MicroRNA-200c is involved in proliferation of gastric cancer by directly repressing p27(Kip1).

P27(Kip1), also known as Cyclin-dependent kinase inhibitor 1B, is an important check-point protein in the cell cycle. It has been identified that although as a tumor suppressor, P27(Kip1) is expressed in different cancer cell types, which shows the therapeutic potential in tumor genesis. In this study, we examined the upstream regulatory mechanism of P27(Kip1) at the microRNA (miRNA) level in gastric carcinogenesis. We used bioinformatics to predict that microRNA-200c (miR-200c) might be a direct upstream regulator of P27(Kip1).
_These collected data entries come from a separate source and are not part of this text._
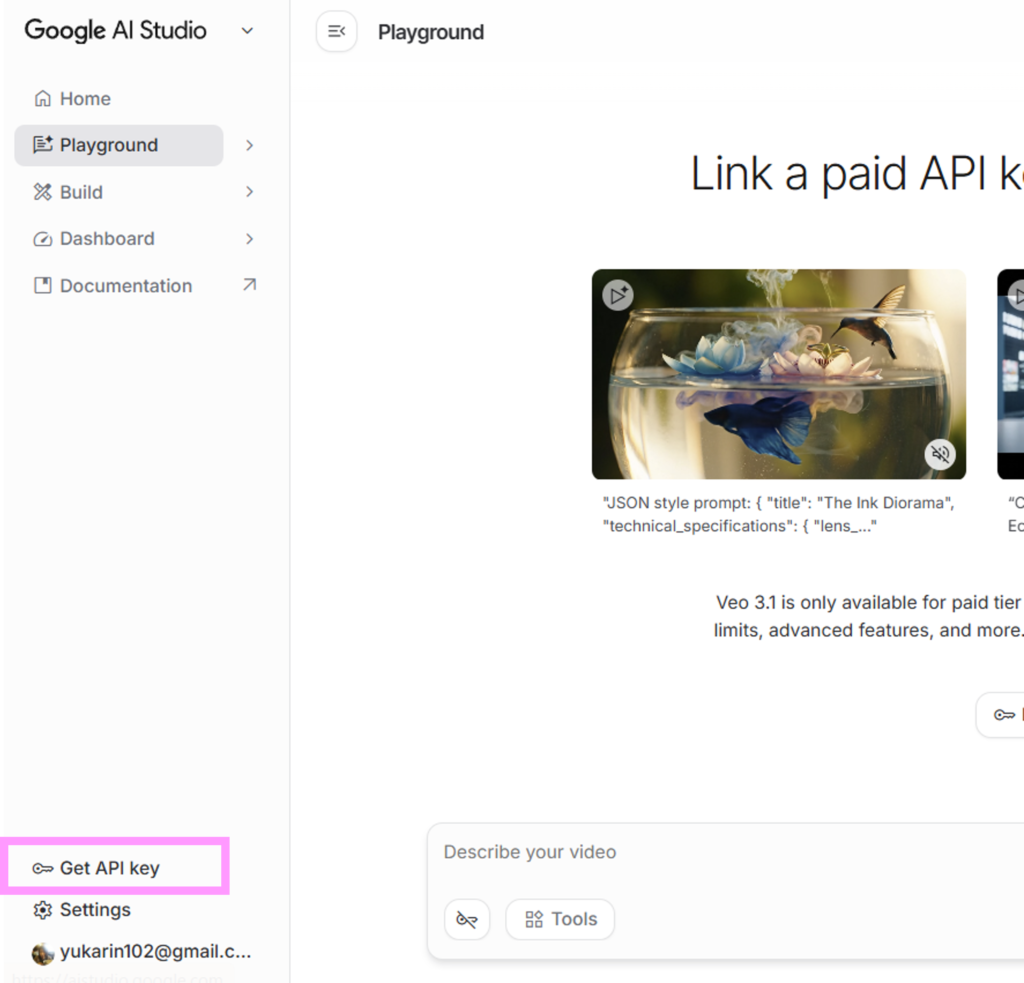The height and width of the screenshot is (983, 1024).
Task: Click the Settings gear icon in the sidebar
Action: 42,910

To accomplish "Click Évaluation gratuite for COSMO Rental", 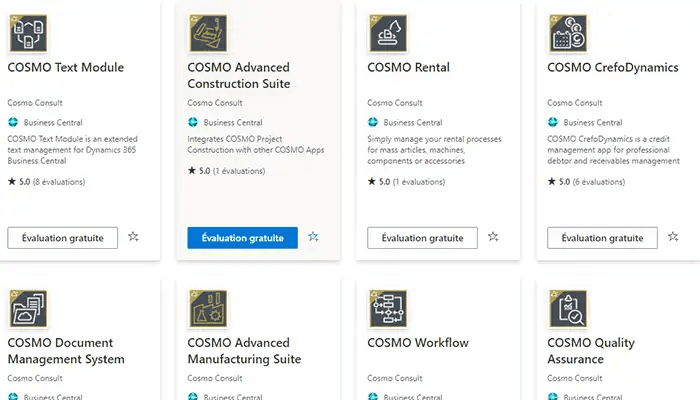I will coord(422,237).
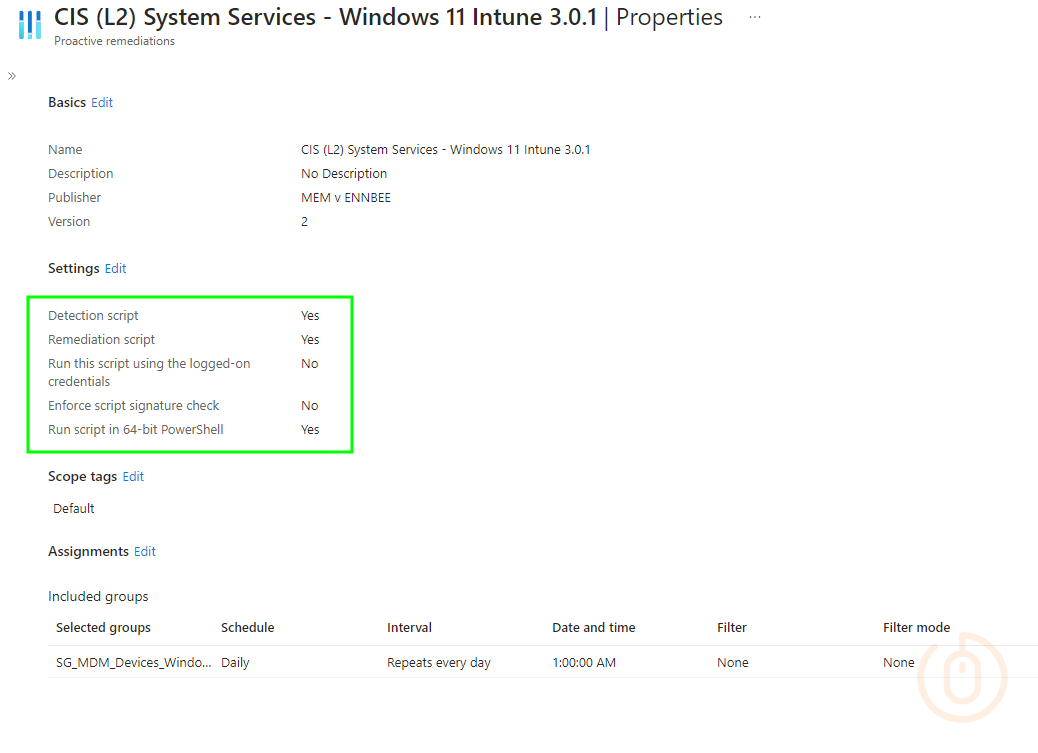The width and height of the screenshot is (1038, 753).
Task: Click the Daily schedule value
Action: [234, 662]
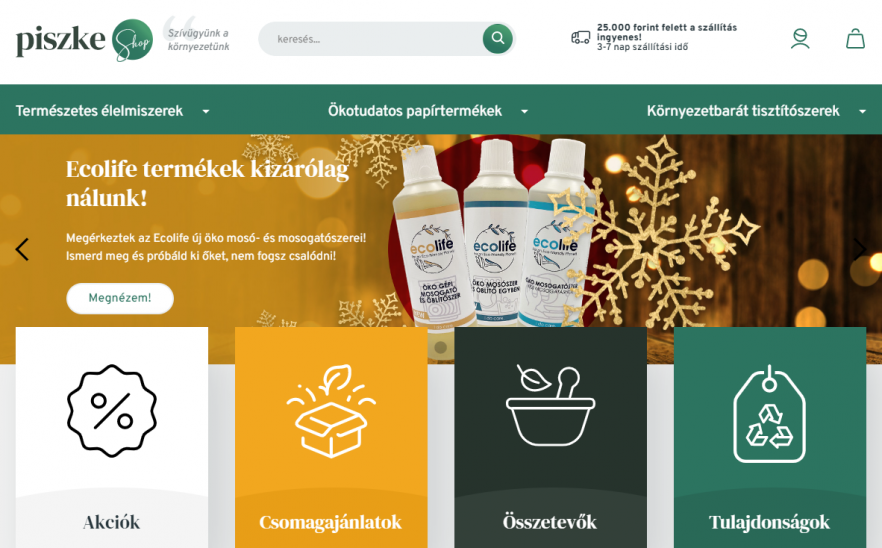Click the percent badge Akciók icon
This screenshot has width=882, height=548.
pyautogui.click(x=111, y=410)
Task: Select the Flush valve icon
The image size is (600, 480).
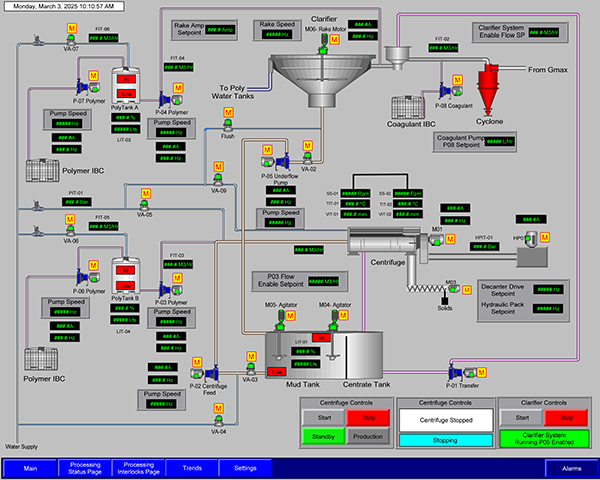Action: 227,124
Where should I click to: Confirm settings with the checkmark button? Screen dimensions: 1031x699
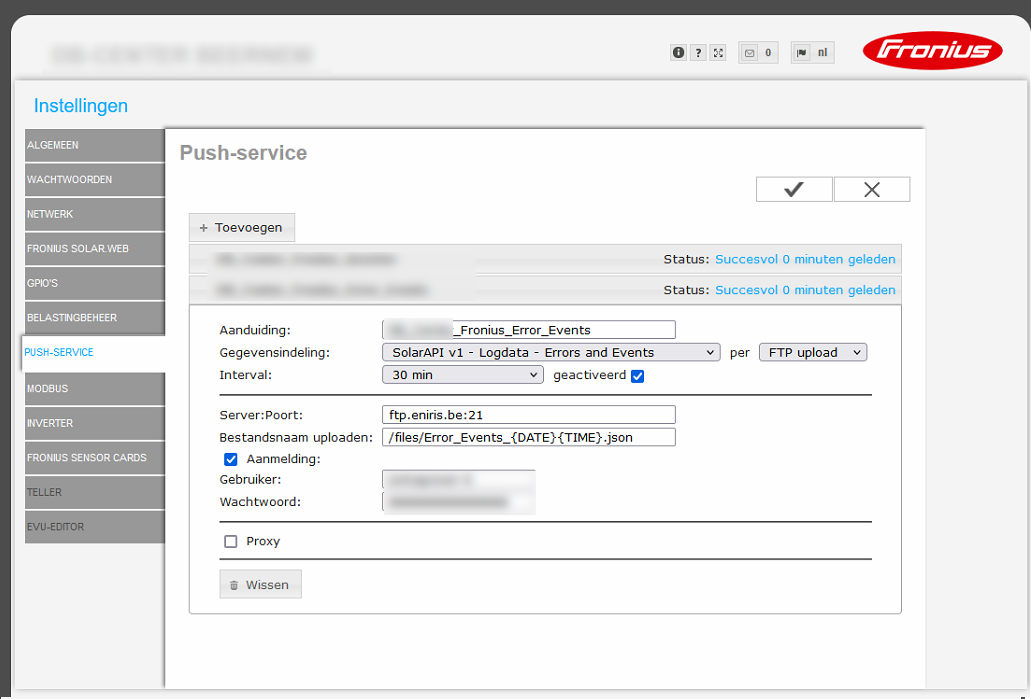tap(794, 189)
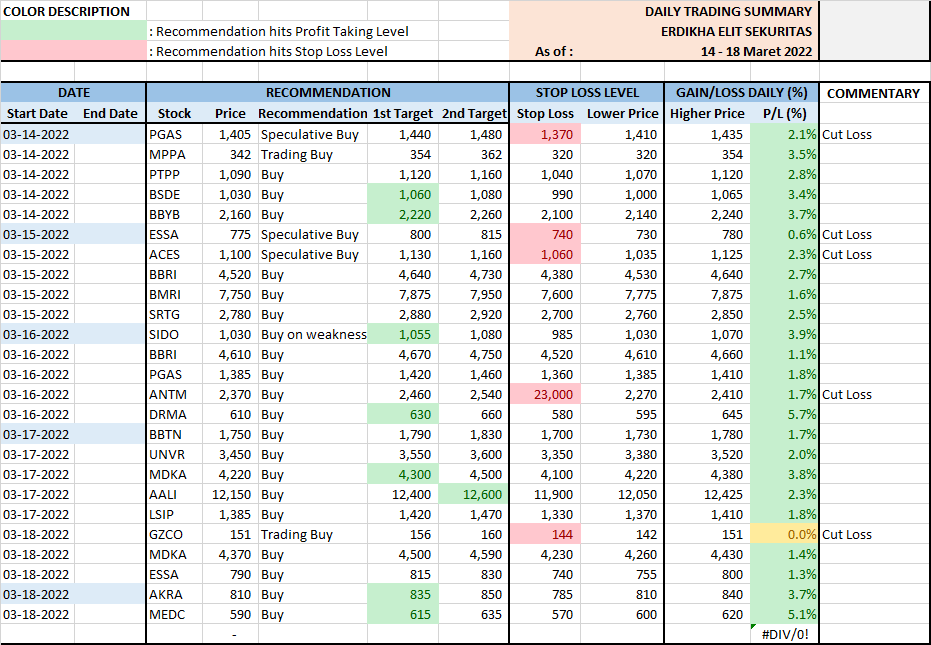
Task: Select the DAILY TRADING SUMMARY title cell
Action: 728,11
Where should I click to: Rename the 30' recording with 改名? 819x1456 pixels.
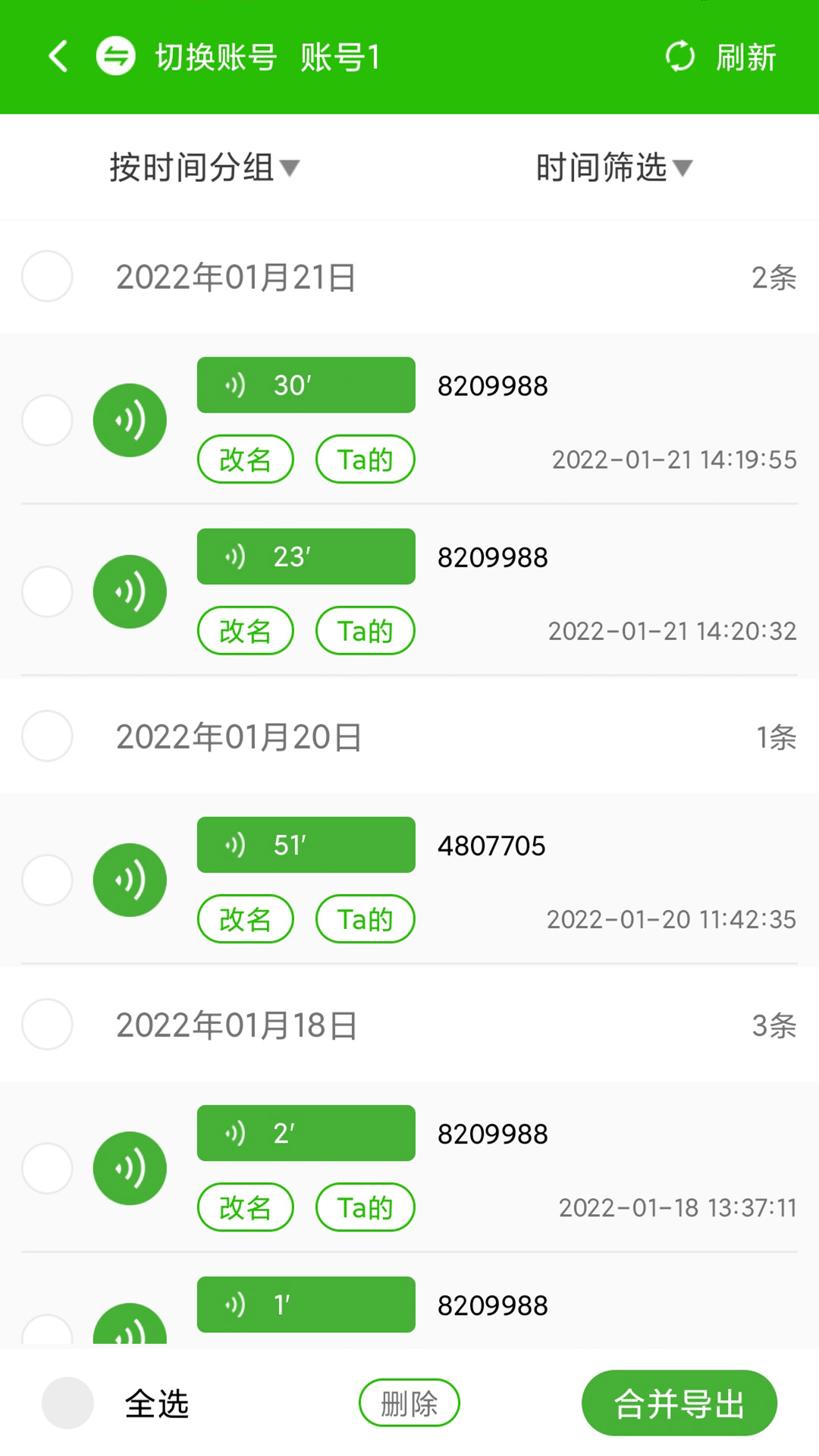pyautogui.click(x=245, y=460)
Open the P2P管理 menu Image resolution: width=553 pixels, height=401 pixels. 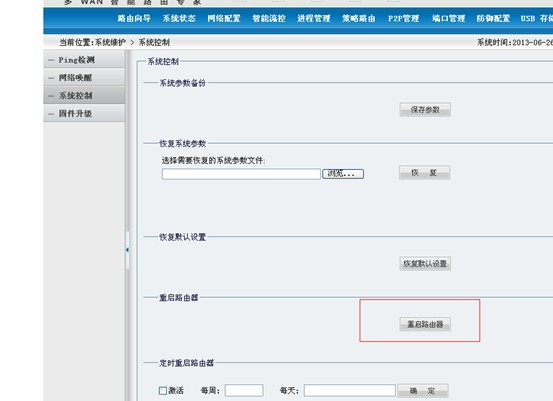(403, 18)
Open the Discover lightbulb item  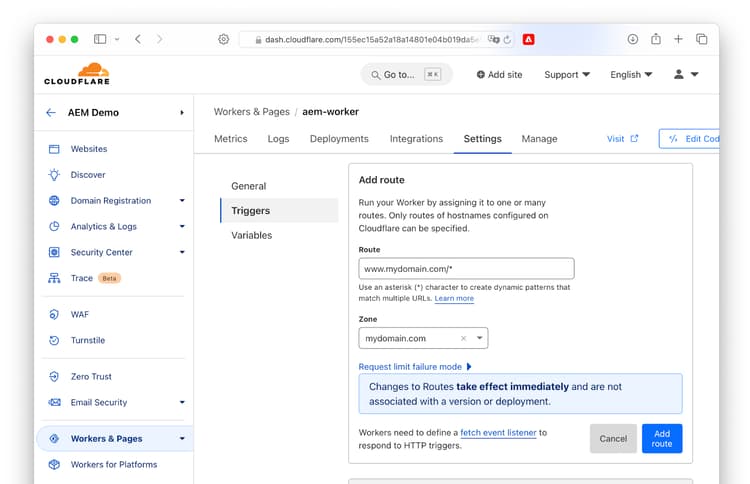[x=87, y=175]
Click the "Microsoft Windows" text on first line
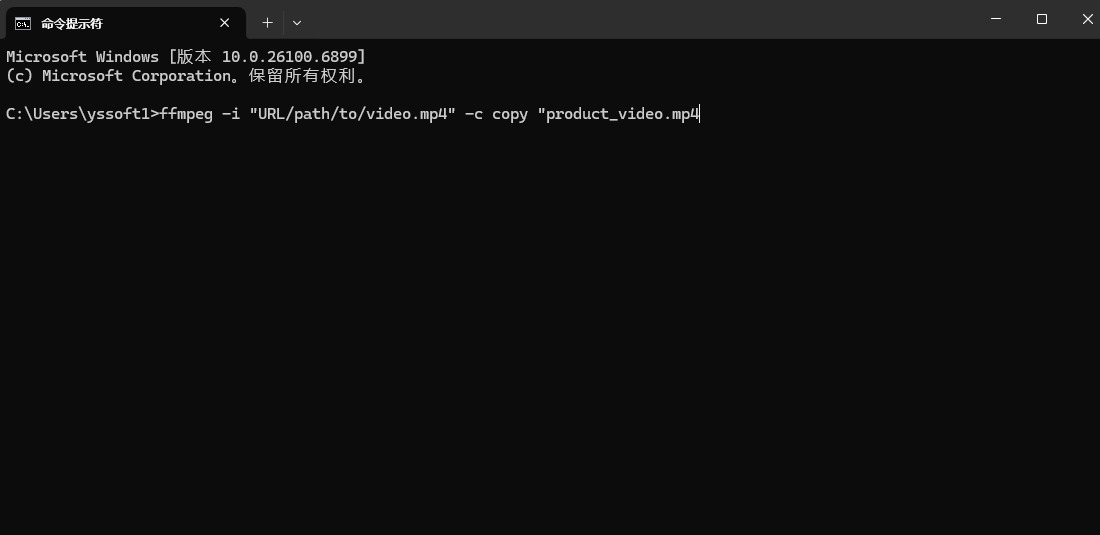Viewport: 1100px width, 535px height. point(82,57)
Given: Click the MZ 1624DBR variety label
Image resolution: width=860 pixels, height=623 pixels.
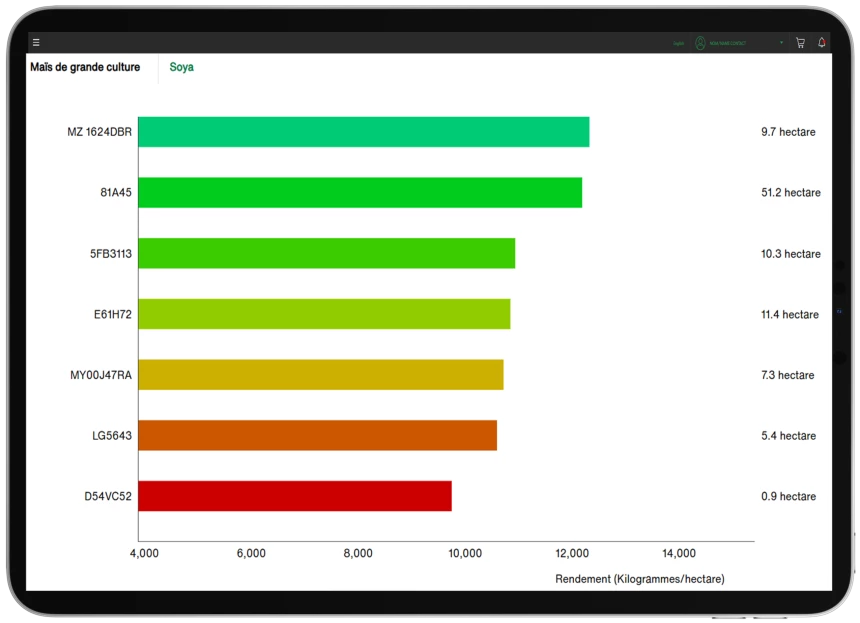Looking at the screenshot, I should pyautogui.click(x=99, y=132).
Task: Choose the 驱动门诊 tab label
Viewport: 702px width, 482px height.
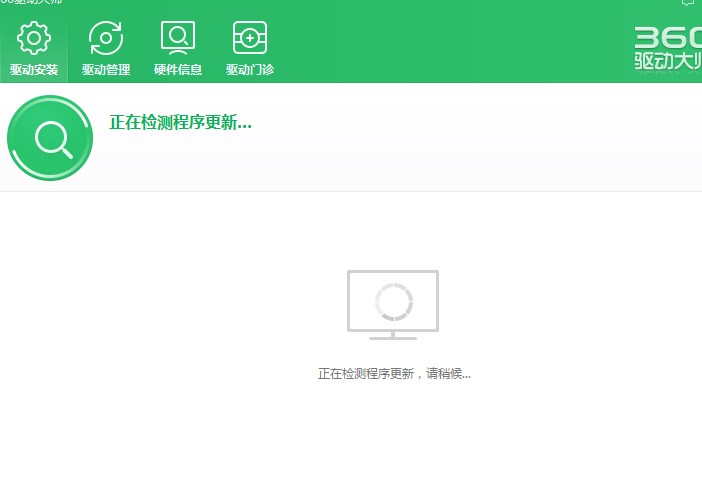Action: [249, 70]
It was also verified in gastric epithelial-derived cell lines that overexpression of miR-200c significantly inhibited the expression levels of P27(Kip1), whereas knockdown of miR-200c promoted P27(Kip1) expression in AGS and BGC-823 cells. Furthermore, we identified the direct binding of miR-200c on the P27(Kip1) 3' -UTR sequence by luciferase assay. MiR-200c could enhance the colony formation of cells by repressing P27(Kip1) expression. In addition, the negative correlation between P27(Kip1) and miR-200c in human gastric cancer tissues and matched normal tissues further supported the tumor-promoting action of miR-200c in vivo. Our finding suggested that miR-200c directly regulates the expression of P27(Kip1) and promotes cell growth in gastric cancer as an oncogene, which may provide new clues to treatment.